[About this task]
Can you put the rows below, from the first line through the line with "minimize-button: ▁ is", both ends included, into a numbered list with the blank lines left out?
==== Source data ====
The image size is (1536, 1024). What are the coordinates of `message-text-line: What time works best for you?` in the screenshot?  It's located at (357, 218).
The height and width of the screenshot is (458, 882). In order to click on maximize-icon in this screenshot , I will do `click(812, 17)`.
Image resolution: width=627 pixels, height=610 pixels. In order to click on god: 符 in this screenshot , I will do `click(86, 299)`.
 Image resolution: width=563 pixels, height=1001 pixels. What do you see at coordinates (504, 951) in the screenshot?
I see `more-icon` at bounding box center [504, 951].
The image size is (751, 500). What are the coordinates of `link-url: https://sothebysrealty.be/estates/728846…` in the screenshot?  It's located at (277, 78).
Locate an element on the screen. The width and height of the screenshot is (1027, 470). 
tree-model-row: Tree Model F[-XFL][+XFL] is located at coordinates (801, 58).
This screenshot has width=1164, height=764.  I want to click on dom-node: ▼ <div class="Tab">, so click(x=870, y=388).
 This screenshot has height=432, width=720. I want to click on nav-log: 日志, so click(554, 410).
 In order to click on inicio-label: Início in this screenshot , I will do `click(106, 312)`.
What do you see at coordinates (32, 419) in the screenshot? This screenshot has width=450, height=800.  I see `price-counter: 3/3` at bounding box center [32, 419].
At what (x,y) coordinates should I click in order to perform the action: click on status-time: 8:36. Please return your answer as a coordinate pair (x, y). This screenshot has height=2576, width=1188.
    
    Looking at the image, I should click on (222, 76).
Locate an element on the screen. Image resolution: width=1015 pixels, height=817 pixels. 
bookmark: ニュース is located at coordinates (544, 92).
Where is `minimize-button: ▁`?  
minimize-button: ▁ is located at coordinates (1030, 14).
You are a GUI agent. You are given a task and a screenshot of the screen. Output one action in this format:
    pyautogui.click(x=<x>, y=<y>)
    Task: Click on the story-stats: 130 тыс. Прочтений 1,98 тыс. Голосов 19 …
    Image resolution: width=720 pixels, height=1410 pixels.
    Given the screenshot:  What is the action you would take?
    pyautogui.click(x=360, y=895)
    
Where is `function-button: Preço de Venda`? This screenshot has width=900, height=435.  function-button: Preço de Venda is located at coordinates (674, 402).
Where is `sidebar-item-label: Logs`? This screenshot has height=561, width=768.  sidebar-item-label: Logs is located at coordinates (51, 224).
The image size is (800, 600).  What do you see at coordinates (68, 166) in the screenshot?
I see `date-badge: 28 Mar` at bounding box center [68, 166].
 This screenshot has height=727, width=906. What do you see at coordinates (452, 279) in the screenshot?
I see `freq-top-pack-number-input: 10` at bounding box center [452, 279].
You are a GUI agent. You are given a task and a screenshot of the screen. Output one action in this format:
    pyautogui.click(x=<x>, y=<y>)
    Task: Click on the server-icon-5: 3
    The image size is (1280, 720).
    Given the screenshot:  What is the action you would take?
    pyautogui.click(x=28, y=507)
====
[Task result]
1. The image size is (1536, 1024). What are the coordinates of `message-text-line: What time works best for you?` in the screenshot?  It's located at (357, 218).
2. The height and width of the screenshot is (458, 882). In order to click on maximize-icon in this screenshot , I will do `click(812, 17)`.
3. Image resolution: width=627 pixels, height=610 pixels. In order to click on god: 符 in this screenshot , I will do `click(86, 299)`.
4.  Image resolution: width=563 pixels, height=1001 pixels. What do you see at coordinates (504, 951) in the screenshot?
5. I see `more-icon` at bounding box center [504, 951].
6. The image size is (751, 500). What are the coordinates of `link-url: https://sothebysrealty.be/estates/728846…` in the screenshot?  It's located at (277, 78).
7. Locate an element on the screen. The width and height of the screenshot is (1027, 470). 
8. tree-model-row: Tree Model F[-XFL][+XFL] is located at coordinates (801, 58).
9. This screenshot has width=1164, height=764.  I want to click on dom-node: ▼ <div class="Tab">, so click(x=870, y=388).
10.  This screenshot has height=432, width=720. I want to click on nav-log: 日志, so click(554, 410).
11.  In order to click on inicio-label: Início in this screenshot , I will do `click(106, 312)`.
12. What do you see at coordinates (32, 419) in the screenshot? This screenshot has width=450, height=800.  I see `price-counter: 3/3` at bounding box center [32, 419].
13. At what (x,y) coordinates should I click in order to perform the action: click on status-time: 8:36. Please return your answer as a coordinate pair (x, y). This screenshot has height=2576, width=1188.
14.     Looking at the image, I should click on (222, 76).
15. Locate an element on the screen. Image resolution: width=1015 pixels, height=817 pixels. 
16. bookmark: ニュース is located at coordinates (544, 92).
17. Where is `minimize-button: ▁`?  
18. minimize-button: ▁ is located at coordinates (1030, 14).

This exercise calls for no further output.